Чтобы не расстраивать лишний раз проявлявшего к нему необыкновенное великодушие дядю, Джованни согласился. Буонтавиани развел ему в бокале весь пузырек сока белладонны, огромную дозу для хрупкого малорослого Джованни. Тот даже не взглянул на манипуляции дяди с вином, доверчиво принял из его рук смертельную отраву.
— За человечность, — поднял Джованни свой бокал. Дядюшка Буонтавиани с трудом подавил в себе желание отобрать вино у злосчастного племянника. Джованни выпил. Хотел что-то сказать, но не смог, у него пропал голос, он схватился за горло, беспомощно протянул руку вперед, пытаясь ухватиться за что-нибудь, его зрачки стали такими огромными, что глаза сделались черными, Джованни перестал видеть, пошатнулся, потерял равновесие и свалился без сознания. Буонтавиани бросился к нему, стараясь удержать его корчащееся в судорогах тело, чтобы никто, не дай Бог, не услышал шума. Дядюшка взмок, прижимая умирающего к ковру, Джованни мучился в агонии с начала девятого часа до вечерни. Когда он затих, вытянувшись на полу, зазвонили, призывая верных на службу. Дядюшка Буонтавиани заплакал от горя и облегчения.
ГЛАВА ПОСЛЕДНЯЯ О том, как завершилось земное время любви Джованни Солерио и Гийома де Бельвара
В Страстной Вторник король Ричард, уже несколько дней кряду занятый приготовлениями к отплытию из Мессины, призвал к себе де Бельвара под предлогом совета относительно перевозки войск:
— Все будет благополучно, погода прекрасная, удивительно тихая, — начал король. — С недавних пор я имею твердое упование в Господе, ибо пал я ради того, чтобы восстать.

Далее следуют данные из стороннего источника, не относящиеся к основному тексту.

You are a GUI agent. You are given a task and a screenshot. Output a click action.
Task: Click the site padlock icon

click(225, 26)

Нашему Предвечному Отцу, говорят, в тысячу раз дороже один обратившийся грешник, нежели множество никогда не оступавшихся праведников. На Него одного я надеюсь, только Он может защитить от происков лукавого. Чудесна сила Божьей благодати, с ее помощью я твердо придерживаюсь правого пути. — Ричард неуверенно сморгнул, он выглядел несчастным и подавленным. — Вот женюсь, чтобы все было как следует, по правильному порядку вещей. Невеста моя и сестра поедут с нами в паломничество. Там, в Святом Граде Иерусалиме мечтаю я связать себя со своей нареченной нерушимыми узами. Вы, дорогой граф, — подчеркнул Ричард, так как они давно оставили привычку называть друг друга по имени, — вы ведь вдовец и ни с кем не сговорены. Как вы смотрите на то, чтобы вступить в законный брак?
— Я решил не жениться, — ответил де Бельвар.

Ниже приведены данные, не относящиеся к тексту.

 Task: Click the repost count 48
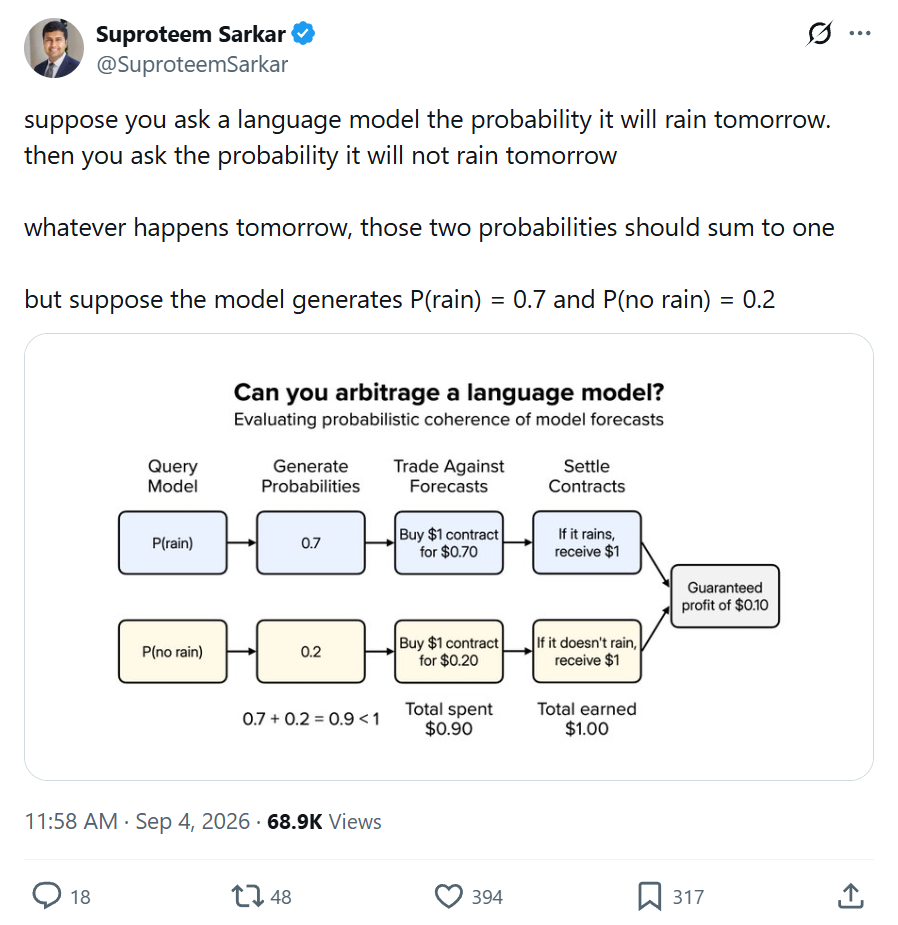tap(281, 897)
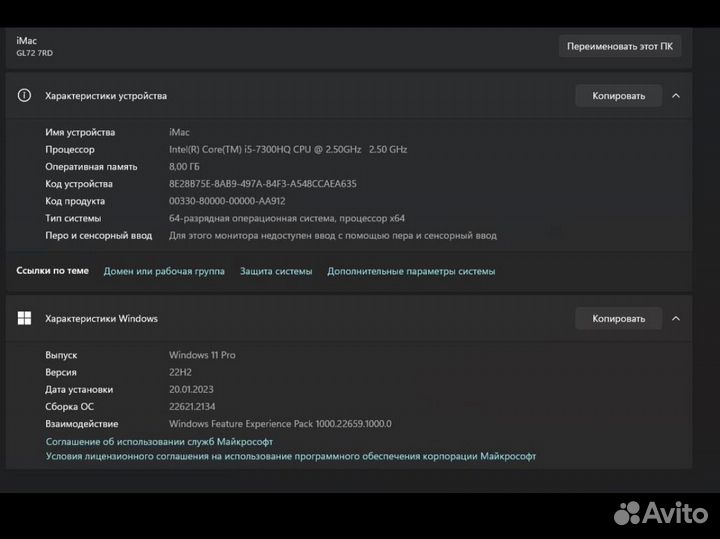Click the Intel Core i5-7300HQ processor value
The height and width of the screenshot is (539, 720).
(288, 149)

— Да бросьте, к чему эдакая категоричность? Я понимаю, далеко не каждая дама годится для столь высокой чести, вам пристало жениться не меньше как на принцессе. Моя сестра Жанна прекрасно бы вам подошла, — предложил король.

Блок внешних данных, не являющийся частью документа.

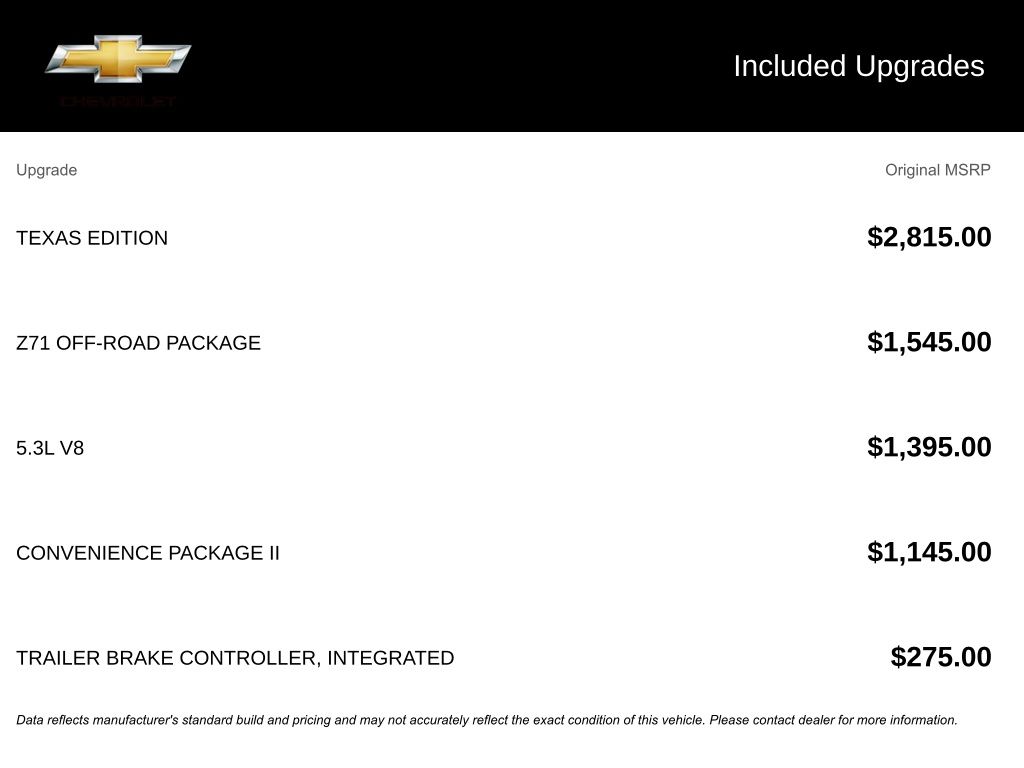Open the Z71 OFF-ROAD PACKAGE upgrade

— Благодарю, мессир, дело не в достоинстве невесты, — слегка поклонился граф.
— Так в чем тогда? — нетерпеливо вскинулся Ричард. — Вы так же как и я решили, по всему видно, поправить свою грешную жизнь. Избавились от своего ломбардца.
— Ни от кого я не избавился, — нахмурился де Бельвар. — Я отправил Жана к родным, чтобы уберечь его от опасностей похода. По возвращении я заберу его к себе.